● PROMPT: Recast every line of the data below as a numbered list, omitting any blank lines.

● MATERIAL:
================================

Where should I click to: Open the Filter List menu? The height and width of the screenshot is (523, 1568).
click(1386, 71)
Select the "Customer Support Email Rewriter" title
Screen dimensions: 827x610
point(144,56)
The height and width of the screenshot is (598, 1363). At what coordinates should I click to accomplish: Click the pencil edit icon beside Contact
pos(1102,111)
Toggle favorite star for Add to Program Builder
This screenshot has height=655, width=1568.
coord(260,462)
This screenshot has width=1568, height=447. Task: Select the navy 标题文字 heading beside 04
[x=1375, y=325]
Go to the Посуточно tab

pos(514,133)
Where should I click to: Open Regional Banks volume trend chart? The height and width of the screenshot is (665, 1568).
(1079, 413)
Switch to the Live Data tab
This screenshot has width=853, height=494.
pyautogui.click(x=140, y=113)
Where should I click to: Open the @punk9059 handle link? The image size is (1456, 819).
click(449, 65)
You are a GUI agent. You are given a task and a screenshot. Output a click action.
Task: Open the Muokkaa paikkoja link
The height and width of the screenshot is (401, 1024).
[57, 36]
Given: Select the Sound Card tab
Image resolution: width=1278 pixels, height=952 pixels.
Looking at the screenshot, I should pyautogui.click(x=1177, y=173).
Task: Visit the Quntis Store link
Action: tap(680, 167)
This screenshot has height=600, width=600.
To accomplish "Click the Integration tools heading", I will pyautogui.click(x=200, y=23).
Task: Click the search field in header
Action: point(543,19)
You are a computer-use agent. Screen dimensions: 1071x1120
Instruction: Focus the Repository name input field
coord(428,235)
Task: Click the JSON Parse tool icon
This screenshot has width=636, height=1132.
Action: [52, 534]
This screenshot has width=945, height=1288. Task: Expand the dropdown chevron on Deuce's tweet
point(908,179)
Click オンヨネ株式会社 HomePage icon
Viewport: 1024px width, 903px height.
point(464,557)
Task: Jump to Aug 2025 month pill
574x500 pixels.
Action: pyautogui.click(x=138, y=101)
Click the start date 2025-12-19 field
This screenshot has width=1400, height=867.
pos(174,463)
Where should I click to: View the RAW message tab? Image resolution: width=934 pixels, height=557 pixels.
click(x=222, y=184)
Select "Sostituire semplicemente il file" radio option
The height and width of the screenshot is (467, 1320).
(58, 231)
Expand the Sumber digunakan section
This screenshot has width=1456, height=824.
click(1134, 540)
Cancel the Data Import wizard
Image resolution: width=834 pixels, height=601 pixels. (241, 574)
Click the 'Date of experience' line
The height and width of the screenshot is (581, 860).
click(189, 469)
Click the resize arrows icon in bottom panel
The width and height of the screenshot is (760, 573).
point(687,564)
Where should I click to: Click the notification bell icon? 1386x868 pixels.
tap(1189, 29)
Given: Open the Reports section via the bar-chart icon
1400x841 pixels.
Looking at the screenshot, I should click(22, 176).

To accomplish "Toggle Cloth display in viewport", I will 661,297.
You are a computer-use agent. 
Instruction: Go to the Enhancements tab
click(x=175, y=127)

================================

● ANSWER TO THE TASK:
1. Where should I click to: Open the Filter List menu? The height and width of the screenshot is (523, 1568).
2. click(1386, 71)
3. Select the "Customer Support Email Rewriter" title
4. Screen dimensions: 827x610
5. point(144,56)
6. The height and width of the screenshot is (598, 1363). At what coordinates should I click to accomplish: Click the pencil edit icon beside Contact
7. pos(1102,111)
8. Toggle favorite star for Add to Program Builder
9. This screenshot has height=655, width=1568.
10. coord(260,462)
11. This screenshot has width=1568, height=447. Task: Select the navy 标题文字 heading beside 04
12. [x=1375, y=325]
13. Go to the Посуточно tab
14. pos(514,133)
15. Where should I click to: Open Regional Banks volume trend chart? The height and width of the screenshot is (665, 1568).
16. (1079, 413)
17. Switch to the Live Data tab
18. This screenshot has width=853, height=494.
19. pyautogui.click(x=140, y=113)
20. Where should I click to: Open the @punk9059 handle link? The image size is (1456, 819).
21. click(449, 65)
22. You are a GUI agent. You are given a task and a screenshot. Output a click action.
23. Task: Open the Muokkaa paikkoja link
24. The height and width of the screenshot is (401, 1024).
25. [57, 36]
26. Given: Select the Sound Card tab
27. Image resolution: width=1278 pixels, height=952 pixels.
28. Looking at the screenshot, I should pyautogui.click(x=1177, y=173).
29. Task: Visit the Quntis Store link
30. Action: tap(680, 167)
31. This screenshot has height=600, width=600.
32. To accomplish "Click the Integration tools heading", I will pyautogui.click(x=200, y=23).
33. Task: Click the search field in header
34. Action: point(543,19)
35. You are a computer-use agent. Screen dimensions: 1071x1120
36. Instruction: Focus the Repository name input field
37. coord(428,235)
38. Task: Click the JSON Parse tool icon
39. This screenshot has width=636, height=1132.
40. Action: [52, 534]
41. This screenshot has width=945, height=1288. Task: Expand the dropdown chevron on Deuce's tweet
42. point(908,179)
43. Click オンヨネ株式会社 HomePage icon
44. Viewport: 1024px width, 903px height.
45. point(464,557)
46. Task: Jump to Aug 2025 month pill
47. 574x500 pixels.
48. Action: pyautogui.click(x=138, y=101)
49. Click the start date 2025-12-19 field
50. This screenshot has width=1400, height=867.
51. pos(174,463)
52. Where should I click to: View the RAW message tab? Image resolution: width=934 pixels, height=557 pixels.
53. click(x=222, y=184)
54. Select "Sostituire semplicemente il file" radio option
55. The height and width of the screenshot is (467, 1320).
56. (58, 231)
57. Expand the Sumber digunakan section
58. This screenshot has width=1456, height=824.
59. click(1134, 540)
60. Cancel the Data Import wizard
61. Image resolution: width=834 pixels, height=601 pixels. (241, 574)
62. Click the 'Date of experience' line
63. The height and width of the screenshot is (581, 860).
64. click(189, 469)
65. Click the resize arrows icon in bottom panel
66. The width and height of the screenshot is (760, 573).
67. point(687,564)
68. Where should I click to: Click the notification bell icon? 1386x868 pixels.
69. tap(1189, 29)
70. Given: Open the Reports section via the bar-chart icon
71. 1400x841 pixels.
72. Looking at the screenshot, I should click(22, 176).
73. To accomplish "Toggle Cloth display in viewport", I will 661,297.
74. You are a computer-use agent. 
75. Instruction: Go to the Enhancements tab
76. click(x=175, y=127)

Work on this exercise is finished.